A questo punto c’è l’invocazione agli «intelletti sani»: «O voi ch’avete li ’ntelletti sani, | mirate la dottrina che s’asconde | sotto ’l velame de li versi strani» (IX, 61-63). E quale dottrina troviamo? Nelle terzine successive viene descritto l’arrivo di un angelo che produce un gran frastuono e scuote le acque dello Stige (64-66) come un vento impetuoso, che scuote un bosco alzando un polverone e facendo fuggire uomini e bestie (67-72). Virgilio fa aprire gli occhi a Dante (che li teneva chiusi per evitare di incontrare lo sguardo delle Gorgoni) e lo spinge a guardare il punto da cui sta giungendo il messo celeste (73-75). Questi viene paragonato ad un serpente, che provoca al solo apparire la fuga delle rane: tutte le anime dannate scappano di fronte all’incedere dell’angelo che cammina sopra le acque, infastidito solo dalla sporcizia presente nell’aria (76-84). Dante comprende che si tratta di un angelo inviato da Dio e si volge a Virgilio, che gli fa cenno d’inchinarsi (85-87).

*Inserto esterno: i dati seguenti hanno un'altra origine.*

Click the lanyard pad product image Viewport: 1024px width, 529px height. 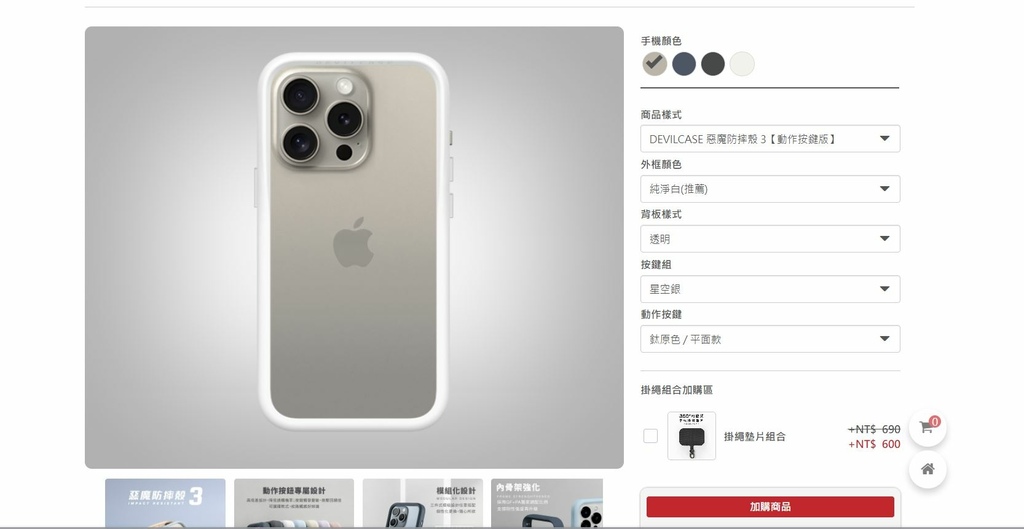coord(692,436)

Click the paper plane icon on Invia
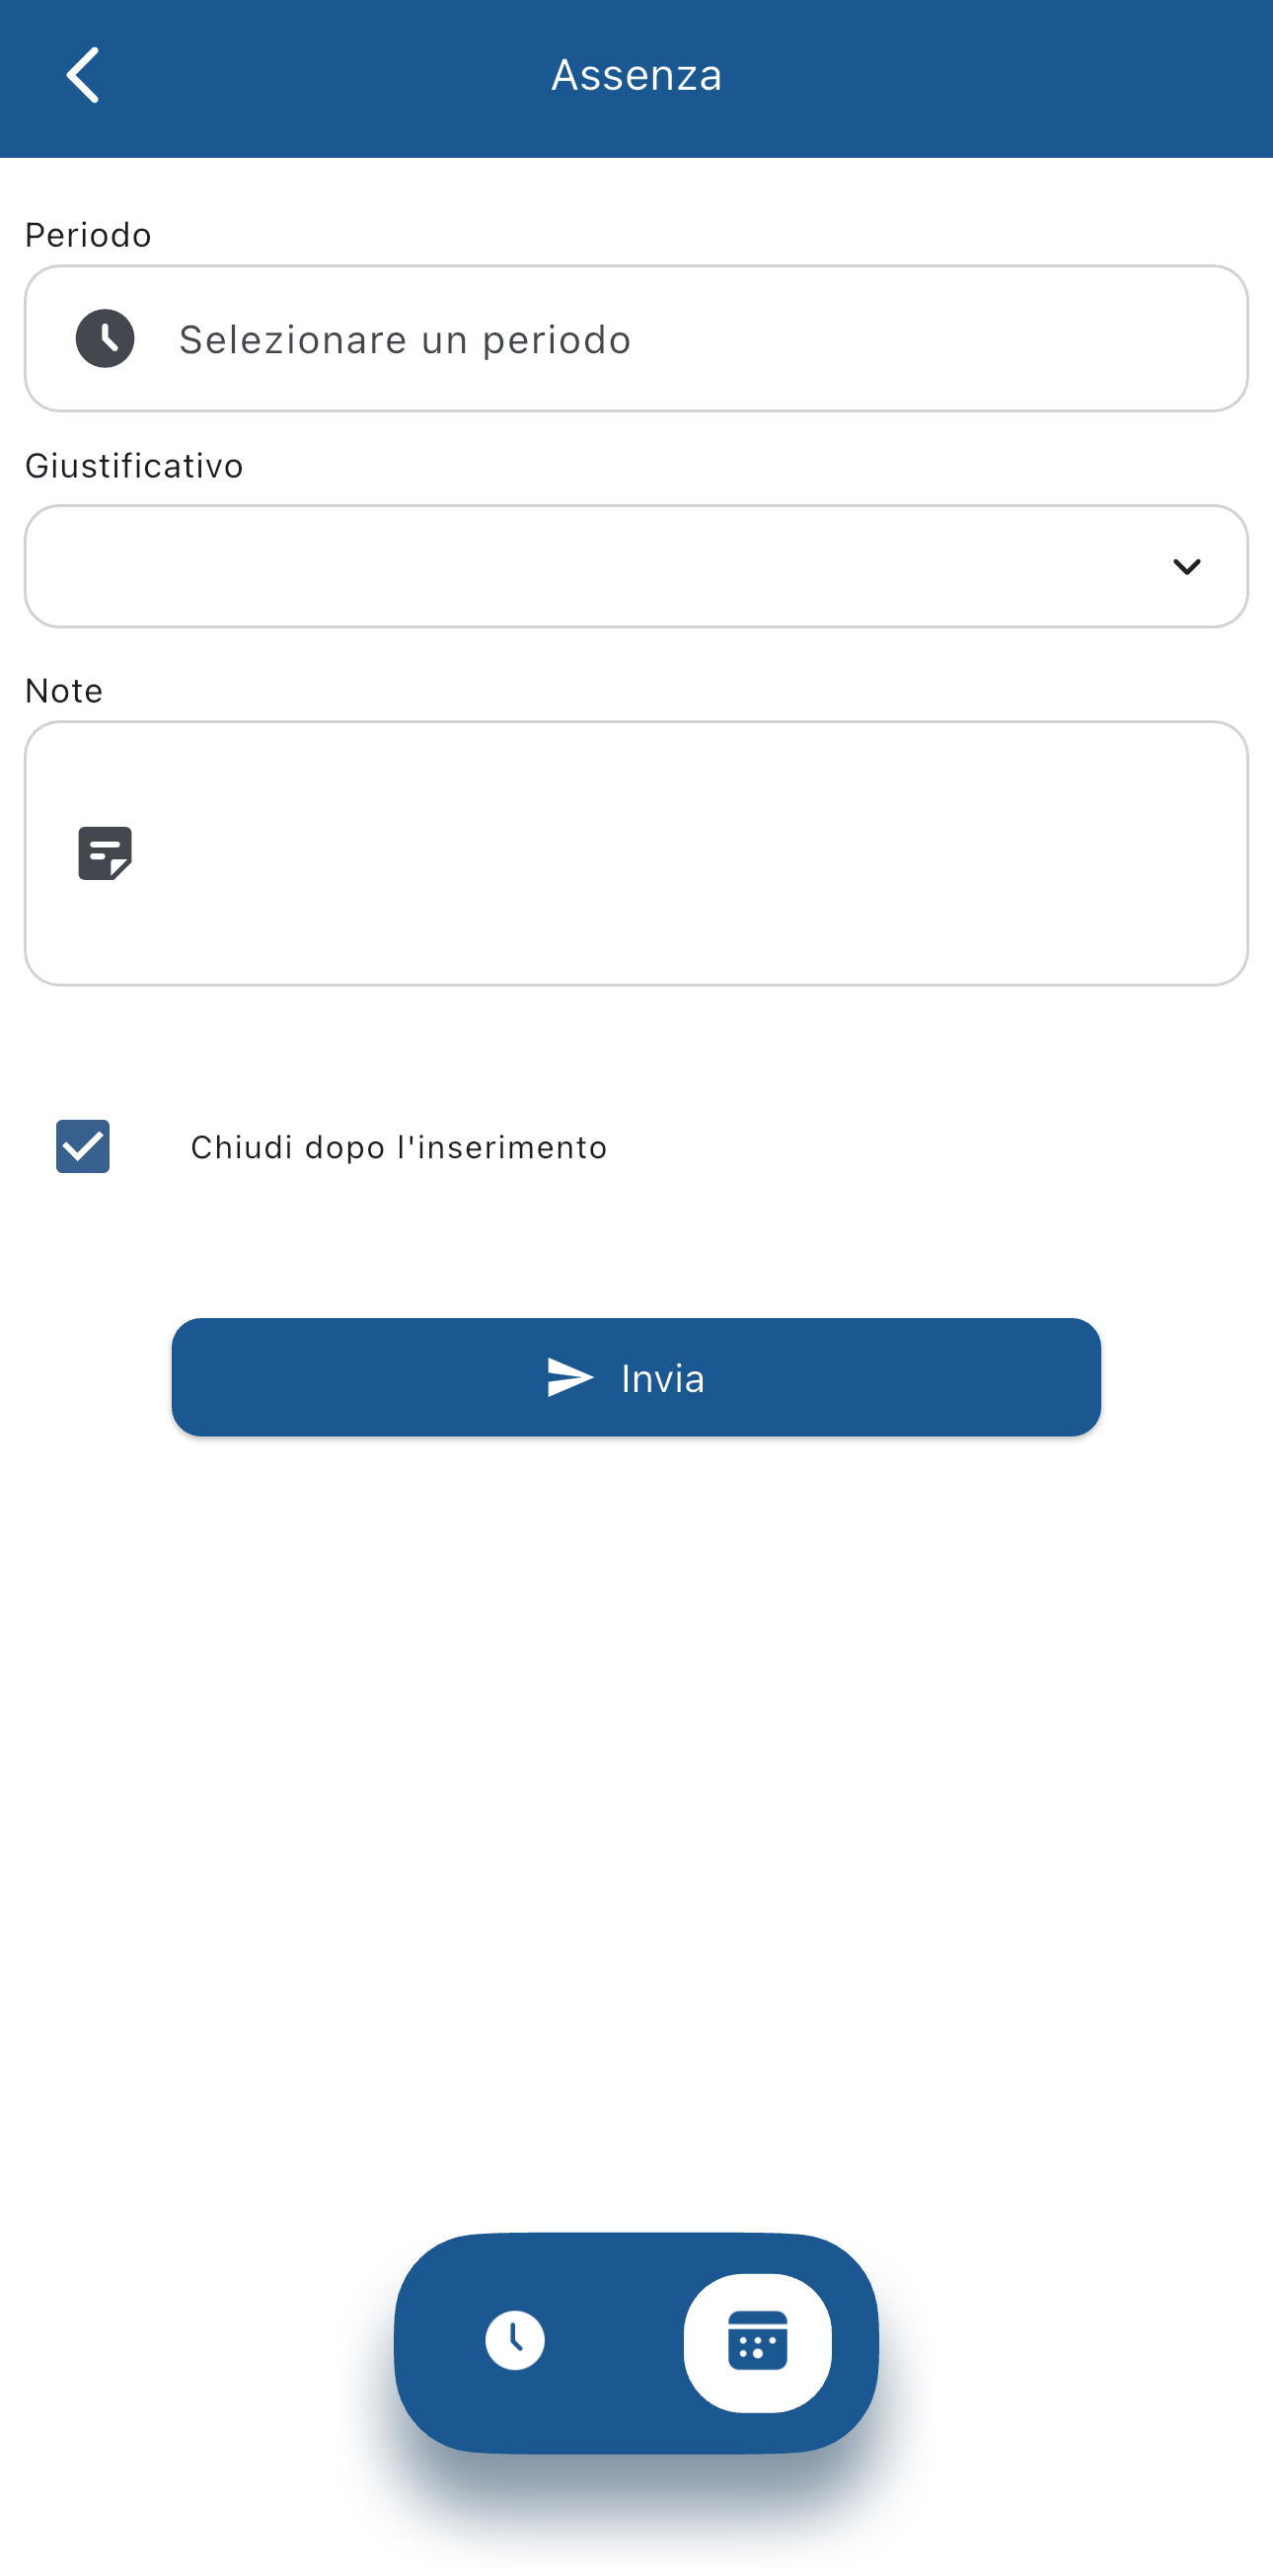[570, 1378]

L’angelo «pien di disdegno» apre la pesante porta semplicemente colpendola con una «verghetta» (88-90) e rimprovera aspramente i demoni per essersi opposti alla volontà divina (91-99), quindi, evidentemente preso da problemi più importanti (100-103), se ne va senza rivolgersi ai due pellegrini, che possono entrare nella città di Dite, rassicurati dalle «parole sante» (104-105).
Precorrendo Benedetto XVI
Cosa può esistere sotto il “velame” se non la sottolineatura dell’importanza dell’episodio? La Divina Commedia è l’unico libro al mondo, assieme alla Bibbia, di cui viene analizzata ogni singola parola alla ricerca di ogni possibile significato (si pensi alla diatriba sorta intorno al termine «i borni» di Inferno, XXVI, 14) e mai si è neppure lontanamente ipotizzato che una sola di essa sia stata scelta per esigenze di metro o di rima.
Parimenti, sarebbe per lo meno offensivo ipotizzare che l’episodio della porta chiusa aperta dall’angelo sia solo un espediente «drammaturgico», inserito al fine di creare suspence o, più volgarmente, di «allungare il brodo»… Dobbiamo necessariamente pensare che Dante abbia voluto sottolineare l’importanza del passaggio, perché anche il lettore più distratto ponesse attenzione al significato dell’episodio: un angelo (la virtù teologale della Fede), che spalanca una porta che Virgilio (la forza della Ragione) non era riuscito a farsi aprire.
Fede e Ragione appaiate, precorrendo la teologia di Benedetto XVI.